[CR]Beryl Burton

Topics: History:Norris Lockley Racing:Beryl Burton
(Example: Framebuilding:Restoration)

From: "Norris Lockley" <norris@norrislockley.wanadoo.co.uk>
To: <Classicrendezvous@bikelist.org>
Date: Tue, 13 Dec 2005 11:01:39 -0000
Subject: [CR]Beryl Burton

I reckon Mike Butler should be the one to give chapter and verse on Beryl's achievements, as he has a wonderful fund of knowledge of these things.

The photo of Beryl is quite an old one probably taken when she had just started racing fro the Morley Wheelers club, one of many "clubmens' clubs in and about the close-knit industrial area of Leeds, Bradford, Huddersfield. I came from the last named one..the home of the Huddersfield Road Club and many excellent riders..not including myself unfortunately, although I was a member. There was fierce competition between the clubs particularly in time-trial events..and of course the fastest rider over a number of specific distances would win the covetted Yorkshire Best All-Rouinder Award for the season.

Beryl's bike gives me the idea that the photo was mid-50s or even earlier in that decade, as she is still riding a steel chainset..TA 5-pin ones were just becoming popular at that time. The frame could be a JRJ (an earlier incarnation of Bob Jackson), whose transfers were always very small on the D down-tube...and there is possibly a contrasting panel on the seat-tube..very normal in the 50s. JRJ were about 7 miles from Morley. Carlton frames were also very popular with "testers" (time-trialers) in those days.

I think the photo is pre- Ron Kitching days, as Ron would have insisted on his large black and white transfers on the frame. Harrogate, Kitching's base is not far from Morley just the other side of Leeds, and into the Yorkshire Dales, and even closer to Shipley where Doug Fattic worked with Ellis-Briggs. I reckon it very likely that Briggs could have built Beryl's frames in the early "Kitching" era, because the Shipley firm was a very important customer for Ron's range of imported continental "goodies".

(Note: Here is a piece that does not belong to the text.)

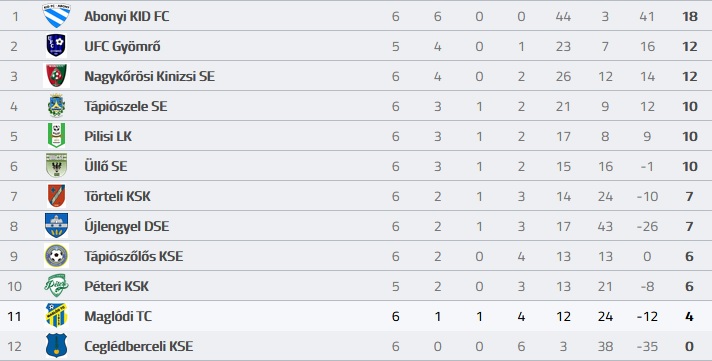Viewport: 712px width, 361px height.
Task: Select the Tápiószele SE crest
Action: click(56, 106)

Once Beryl became a proper almost semi-sponsored rider in the Kitching stable, her frames were made by MKM in which Ron was a major shareholder. Probably either Wes Mason, or Arthur Metcalfe would have built the frames, but more likely the former. Towards the end of the Burton-Kitching-MKM era it was foreman- builder, Steve Elsworth, who built them.

Alhough I was riding very actively at the time Beryl was at her best, I never raced against her,and cannot recall meeting her in the cafes, such as "Ye Olde Bente Poker" in Otley, or the CTC Club houses either after or before the races. She must have been there because, in Yorkshire, everyone was. I knew her husband Charley very well as he was the warehouse foreman for Kitching's business, with which I traded for many years, but it wasn't until about six months before her fatal accident that I met the great lady herself. The occasion was the end of season National Hillclimb Championship that was being held in the Lake District not far from where I live. While cheering on one of the riders I had sponsored I felt Charley's hand on my shoulder...and was then introduced to Beryl who was standing at his side. Both were holding there bikes upright.

He expained that they had driven up the dale in their converted delivery van, slept in sleeping bags overnight on the floor..and then cycled the rest of the way through the hills that morning so that they could " get some training miles in".

That day as I looked at that incredible athlete whom I had just had the honour of meeting, I realised just how pampered were most of our "then" star riders, with their carbon-equiped machines, sponsored cars, often soigneurs etc etc..and none of them ever achieved anything comparable to the palmares of that modest "club woman".. but they certainly earned more money for their efforts. It is true as Doug related that once Beryl's daughter, who also rode for the Morley club, started to beat her mother's times..and to steal races from her..the mother-daughter relationship started to become very estranged, until they stopped speaking for some while. Finally there was a rapprochement...probably when Beryl came to realise that she had to t come to terms with her own aging process, but even then she was an incredible force to be reckoned with.

I think that the photo of Beryl captures beautifully her closed-knee style of riding.and I like to imagine that the time-trial she was riding..and was probably winning, was an "evening 10"...first "man" off at 7 o'clock..after everyone had had the chance to recover from a full day at work, eat, change clothes ..and ride out to the start. Then down to the "pub" afterwards for a beer before riding home again.

Norris Lockley, Settle UK..and trying to resist the temptation to say "..and those were the days!"